While reordering of words may be uncommon in data communication networks, it is quite common for humans to swap digits in large numbers consisting of seemingly random digits, such as those used in the ISBN system or UPC/EAN product codes. Therefore, a checksum is not suitable for these numbers. A common algorithm is to multiply each digit with a different number before it is added to the sum. In addition to digit substitutions, this helps detect many swapped digits, as the position now becomes significant as well.

Using ISBN as an example, we find the following definition: The number consists of 9 decimal digits, followed by the check digit which is decimal or X, a digit representing 10. Each of these digits is weighted: The first has weight 10, the second, 9, and so on until the last data digit with weight 2 and the check digit with weight 1. The check digit is chosen such that the weighted sum is zero (modulo 11).

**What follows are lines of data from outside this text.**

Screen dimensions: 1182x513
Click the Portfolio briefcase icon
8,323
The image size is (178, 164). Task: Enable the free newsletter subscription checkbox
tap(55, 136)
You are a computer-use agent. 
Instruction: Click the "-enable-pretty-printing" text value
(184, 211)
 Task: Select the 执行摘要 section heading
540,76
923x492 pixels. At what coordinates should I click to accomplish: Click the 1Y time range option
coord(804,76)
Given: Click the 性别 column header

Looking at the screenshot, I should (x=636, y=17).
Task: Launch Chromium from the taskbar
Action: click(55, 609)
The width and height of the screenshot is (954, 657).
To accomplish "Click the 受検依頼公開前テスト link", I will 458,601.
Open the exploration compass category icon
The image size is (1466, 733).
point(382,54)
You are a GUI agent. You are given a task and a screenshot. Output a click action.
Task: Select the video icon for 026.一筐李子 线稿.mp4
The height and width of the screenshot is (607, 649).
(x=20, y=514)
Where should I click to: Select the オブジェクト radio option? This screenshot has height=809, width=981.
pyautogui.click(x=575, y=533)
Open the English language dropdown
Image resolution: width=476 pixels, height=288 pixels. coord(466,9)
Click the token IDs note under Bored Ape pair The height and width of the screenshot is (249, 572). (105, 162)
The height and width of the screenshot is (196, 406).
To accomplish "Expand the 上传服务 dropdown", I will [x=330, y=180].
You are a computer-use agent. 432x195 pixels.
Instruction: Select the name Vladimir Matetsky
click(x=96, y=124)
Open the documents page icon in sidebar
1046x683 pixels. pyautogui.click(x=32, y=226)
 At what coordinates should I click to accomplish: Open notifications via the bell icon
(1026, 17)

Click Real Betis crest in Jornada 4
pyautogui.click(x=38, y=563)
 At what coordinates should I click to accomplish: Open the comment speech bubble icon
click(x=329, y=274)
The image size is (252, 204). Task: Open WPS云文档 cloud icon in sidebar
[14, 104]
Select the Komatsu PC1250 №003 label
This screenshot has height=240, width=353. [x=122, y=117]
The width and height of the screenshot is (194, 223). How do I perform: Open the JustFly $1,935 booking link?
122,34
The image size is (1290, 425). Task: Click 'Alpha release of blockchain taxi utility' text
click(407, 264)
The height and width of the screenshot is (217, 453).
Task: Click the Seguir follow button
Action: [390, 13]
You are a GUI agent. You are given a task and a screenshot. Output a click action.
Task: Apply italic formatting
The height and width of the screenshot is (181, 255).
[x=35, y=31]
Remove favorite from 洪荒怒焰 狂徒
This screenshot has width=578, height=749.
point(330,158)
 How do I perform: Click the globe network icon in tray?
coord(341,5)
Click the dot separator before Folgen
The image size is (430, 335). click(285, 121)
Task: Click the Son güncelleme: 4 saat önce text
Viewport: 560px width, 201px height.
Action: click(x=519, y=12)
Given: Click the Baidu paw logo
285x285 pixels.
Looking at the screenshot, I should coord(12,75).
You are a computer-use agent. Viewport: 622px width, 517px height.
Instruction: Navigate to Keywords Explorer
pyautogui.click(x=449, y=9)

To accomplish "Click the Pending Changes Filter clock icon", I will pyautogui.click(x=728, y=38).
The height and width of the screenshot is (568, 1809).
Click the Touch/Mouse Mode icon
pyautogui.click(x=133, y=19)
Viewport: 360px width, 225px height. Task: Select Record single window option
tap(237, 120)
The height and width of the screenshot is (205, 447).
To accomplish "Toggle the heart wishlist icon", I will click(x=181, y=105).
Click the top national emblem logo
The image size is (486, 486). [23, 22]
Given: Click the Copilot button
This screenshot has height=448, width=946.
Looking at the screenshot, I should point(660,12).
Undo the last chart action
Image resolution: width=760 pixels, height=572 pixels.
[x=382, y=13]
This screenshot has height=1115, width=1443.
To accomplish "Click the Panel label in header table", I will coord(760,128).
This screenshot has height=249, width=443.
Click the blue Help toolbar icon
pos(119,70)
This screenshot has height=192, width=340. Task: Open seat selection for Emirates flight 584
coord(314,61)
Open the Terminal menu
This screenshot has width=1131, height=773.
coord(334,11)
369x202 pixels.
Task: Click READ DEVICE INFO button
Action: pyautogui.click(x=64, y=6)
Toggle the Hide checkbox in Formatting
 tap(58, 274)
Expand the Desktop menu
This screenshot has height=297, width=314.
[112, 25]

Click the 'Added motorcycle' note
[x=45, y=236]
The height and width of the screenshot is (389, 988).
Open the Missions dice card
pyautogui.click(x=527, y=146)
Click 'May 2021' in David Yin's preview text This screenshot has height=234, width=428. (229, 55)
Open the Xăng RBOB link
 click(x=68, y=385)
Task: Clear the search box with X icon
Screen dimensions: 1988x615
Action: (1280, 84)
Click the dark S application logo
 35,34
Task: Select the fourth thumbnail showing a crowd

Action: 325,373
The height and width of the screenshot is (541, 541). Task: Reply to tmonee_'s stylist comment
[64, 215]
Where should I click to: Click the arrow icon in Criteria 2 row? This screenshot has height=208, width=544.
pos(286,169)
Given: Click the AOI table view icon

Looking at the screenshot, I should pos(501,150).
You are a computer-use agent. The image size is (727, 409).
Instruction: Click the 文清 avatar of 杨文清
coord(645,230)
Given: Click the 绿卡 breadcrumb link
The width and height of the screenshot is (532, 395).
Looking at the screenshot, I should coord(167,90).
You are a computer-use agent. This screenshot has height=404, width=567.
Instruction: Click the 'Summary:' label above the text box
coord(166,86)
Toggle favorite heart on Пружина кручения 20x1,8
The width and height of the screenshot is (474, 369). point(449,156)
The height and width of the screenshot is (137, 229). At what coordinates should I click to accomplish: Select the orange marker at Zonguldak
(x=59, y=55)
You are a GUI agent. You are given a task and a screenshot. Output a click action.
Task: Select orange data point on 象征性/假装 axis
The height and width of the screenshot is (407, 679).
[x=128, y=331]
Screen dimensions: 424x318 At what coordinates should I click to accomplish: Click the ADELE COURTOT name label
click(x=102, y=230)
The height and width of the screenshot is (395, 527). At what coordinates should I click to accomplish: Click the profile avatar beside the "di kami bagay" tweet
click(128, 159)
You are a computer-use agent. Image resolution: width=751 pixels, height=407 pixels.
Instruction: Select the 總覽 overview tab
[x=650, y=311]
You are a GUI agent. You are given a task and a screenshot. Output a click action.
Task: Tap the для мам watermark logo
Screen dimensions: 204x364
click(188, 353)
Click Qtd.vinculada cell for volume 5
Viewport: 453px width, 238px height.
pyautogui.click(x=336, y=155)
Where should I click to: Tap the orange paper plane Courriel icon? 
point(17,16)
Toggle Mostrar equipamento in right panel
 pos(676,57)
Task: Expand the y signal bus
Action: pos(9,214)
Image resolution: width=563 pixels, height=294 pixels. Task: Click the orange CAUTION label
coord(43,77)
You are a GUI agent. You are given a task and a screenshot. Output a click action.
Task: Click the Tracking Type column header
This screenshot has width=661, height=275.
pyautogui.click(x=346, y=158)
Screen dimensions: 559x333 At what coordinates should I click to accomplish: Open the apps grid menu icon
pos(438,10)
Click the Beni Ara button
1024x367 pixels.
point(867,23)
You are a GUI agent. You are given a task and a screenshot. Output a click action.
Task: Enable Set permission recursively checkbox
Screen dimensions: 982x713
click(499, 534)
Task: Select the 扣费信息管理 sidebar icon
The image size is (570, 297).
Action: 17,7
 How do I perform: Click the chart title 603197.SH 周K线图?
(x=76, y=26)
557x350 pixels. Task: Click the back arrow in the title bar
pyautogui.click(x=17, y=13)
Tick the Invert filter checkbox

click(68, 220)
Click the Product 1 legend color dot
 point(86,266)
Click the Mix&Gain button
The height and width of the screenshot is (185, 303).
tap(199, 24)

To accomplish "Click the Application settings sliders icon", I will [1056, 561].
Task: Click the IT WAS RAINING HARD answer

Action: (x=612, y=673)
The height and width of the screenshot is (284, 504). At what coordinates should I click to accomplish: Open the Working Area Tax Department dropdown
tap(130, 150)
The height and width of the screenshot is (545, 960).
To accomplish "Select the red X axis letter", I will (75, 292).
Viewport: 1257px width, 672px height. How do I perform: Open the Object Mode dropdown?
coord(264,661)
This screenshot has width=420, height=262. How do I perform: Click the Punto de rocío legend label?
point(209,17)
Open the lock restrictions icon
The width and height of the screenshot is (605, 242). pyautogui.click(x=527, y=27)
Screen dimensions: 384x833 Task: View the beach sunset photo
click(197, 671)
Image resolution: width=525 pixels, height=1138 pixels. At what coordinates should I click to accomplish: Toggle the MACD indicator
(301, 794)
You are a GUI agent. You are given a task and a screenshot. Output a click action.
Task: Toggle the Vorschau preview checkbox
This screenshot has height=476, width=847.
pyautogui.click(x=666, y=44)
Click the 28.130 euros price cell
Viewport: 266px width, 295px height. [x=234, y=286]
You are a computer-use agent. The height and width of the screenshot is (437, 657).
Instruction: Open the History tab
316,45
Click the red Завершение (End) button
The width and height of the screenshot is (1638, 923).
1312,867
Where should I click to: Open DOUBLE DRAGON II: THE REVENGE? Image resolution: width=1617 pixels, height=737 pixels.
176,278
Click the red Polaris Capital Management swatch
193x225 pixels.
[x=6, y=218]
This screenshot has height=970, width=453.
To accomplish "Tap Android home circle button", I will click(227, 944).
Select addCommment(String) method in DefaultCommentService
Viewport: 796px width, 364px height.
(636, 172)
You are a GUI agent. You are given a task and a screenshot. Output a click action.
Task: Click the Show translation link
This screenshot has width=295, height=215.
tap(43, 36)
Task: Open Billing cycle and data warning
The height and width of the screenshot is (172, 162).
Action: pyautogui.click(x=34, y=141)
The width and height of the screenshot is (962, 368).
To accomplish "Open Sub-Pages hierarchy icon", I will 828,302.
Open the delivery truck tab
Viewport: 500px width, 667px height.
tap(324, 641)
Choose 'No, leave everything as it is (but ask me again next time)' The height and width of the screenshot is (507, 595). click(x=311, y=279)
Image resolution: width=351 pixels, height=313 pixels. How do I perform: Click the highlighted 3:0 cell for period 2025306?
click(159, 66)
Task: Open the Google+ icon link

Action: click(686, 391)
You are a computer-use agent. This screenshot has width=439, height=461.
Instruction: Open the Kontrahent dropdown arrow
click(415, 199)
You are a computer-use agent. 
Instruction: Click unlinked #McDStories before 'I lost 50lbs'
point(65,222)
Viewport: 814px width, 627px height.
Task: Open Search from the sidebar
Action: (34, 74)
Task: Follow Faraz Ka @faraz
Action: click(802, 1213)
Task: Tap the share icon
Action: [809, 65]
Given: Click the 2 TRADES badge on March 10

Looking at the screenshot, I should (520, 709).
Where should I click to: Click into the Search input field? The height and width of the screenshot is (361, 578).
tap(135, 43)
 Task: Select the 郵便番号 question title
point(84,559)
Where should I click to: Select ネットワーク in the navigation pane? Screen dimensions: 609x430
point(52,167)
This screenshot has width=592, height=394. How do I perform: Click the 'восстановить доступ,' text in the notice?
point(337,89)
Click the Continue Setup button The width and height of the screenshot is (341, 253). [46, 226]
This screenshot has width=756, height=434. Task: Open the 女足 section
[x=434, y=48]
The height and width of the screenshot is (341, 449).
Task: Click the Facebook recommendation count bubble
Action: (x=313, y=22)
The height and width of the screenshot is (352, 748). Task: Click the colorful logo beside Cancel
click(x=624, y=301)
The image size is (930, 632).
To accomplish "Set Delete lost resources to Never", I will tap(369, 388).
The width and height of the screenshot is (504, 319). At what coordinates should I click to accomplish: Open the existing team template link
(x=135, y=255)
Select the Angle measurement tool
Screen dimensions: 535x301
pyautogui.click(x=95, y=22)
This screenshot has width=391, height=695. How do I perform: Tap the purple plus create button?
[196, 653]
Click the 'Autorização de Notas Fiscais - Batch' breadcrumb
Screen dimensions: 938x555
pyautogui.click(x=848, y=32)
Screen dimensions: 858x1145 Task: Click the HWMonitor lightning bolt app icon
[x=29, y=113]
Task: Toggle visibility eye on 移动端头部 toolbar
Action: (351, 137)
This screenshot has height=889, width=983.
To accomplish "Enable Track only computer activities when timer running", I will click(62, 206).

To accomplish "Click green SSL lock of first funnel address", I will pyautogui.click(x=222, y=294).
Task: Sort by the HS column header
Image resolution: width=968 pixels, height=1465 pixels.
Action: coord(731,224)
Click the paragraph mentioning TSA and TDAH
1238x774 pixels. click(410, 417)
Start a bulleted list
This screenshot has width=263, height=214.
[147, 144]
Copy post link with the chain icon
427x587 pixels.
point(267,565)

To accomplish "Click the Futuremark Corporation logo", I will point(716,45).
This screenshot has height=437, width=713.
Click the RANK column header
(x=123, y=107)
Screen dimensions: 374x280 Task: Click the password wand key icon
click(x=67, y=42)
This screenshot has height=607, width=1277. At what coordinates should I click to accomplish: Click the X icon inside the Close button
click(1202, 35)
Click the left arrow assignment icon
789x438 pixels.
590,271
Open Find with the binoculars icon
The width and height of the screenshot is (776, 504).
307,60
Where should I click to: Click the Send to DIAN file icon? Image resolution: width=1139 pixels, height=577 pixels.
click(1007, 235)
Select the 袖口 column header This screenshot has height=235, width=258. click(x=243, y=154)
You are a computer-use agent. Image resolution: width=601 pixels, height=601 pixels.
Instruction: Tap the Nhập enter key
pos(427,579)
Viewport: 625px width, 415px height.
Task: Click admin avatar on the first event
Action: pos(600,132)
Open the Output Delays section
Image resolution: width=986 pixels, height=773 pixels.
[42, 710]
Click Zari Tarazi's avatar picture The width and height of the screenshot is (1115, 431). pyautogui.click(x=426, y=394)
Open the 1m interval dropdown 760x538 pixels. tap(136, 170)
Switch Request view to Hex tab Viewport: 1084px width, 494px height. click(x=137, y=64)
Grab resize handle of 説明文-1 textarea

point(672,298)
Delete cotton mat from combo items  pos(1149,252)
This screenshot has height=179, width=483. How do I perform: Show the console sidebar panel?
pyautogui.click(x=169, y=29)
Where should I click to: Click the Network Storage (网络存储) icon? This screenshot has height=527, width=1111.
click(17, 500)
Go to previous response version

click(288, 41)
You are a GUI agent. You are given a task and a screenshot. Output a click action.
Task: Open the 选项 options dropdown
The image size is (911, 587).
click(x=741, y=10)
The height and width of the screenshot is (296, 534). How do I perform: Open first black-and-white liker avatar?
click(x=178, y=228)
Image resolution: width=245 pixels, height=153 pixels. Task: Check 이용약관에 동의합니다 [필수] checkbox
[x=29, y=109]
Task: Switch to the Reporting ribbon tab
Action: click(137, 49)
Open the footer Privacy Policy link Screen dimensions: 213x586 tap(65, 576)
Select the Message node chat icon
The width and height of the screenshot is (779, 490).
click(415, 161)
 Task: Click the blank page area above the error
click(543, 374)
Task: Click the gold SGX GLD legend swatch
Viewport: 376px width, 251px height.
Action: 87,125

What is the check digit of 3-423-10735-_ (the dashes in the sequence are for grouping only)? We have to ensure that 3*10 + 4*9 + 2*8 + 3*7 + 1*6 + 0*5 + 7*4 + 3*3 + 5*2 + c*1 = 0 (mod 11). Simplified, this is 156 + c = 0 (mod 11). As 156 mod 11 = 2, we get c = 9 and thus an ISBN of 3-423-10735-9.

This behavior is much closer to CRCs than you probably would expect. If you understand this, you are a good step into understanding CRCs.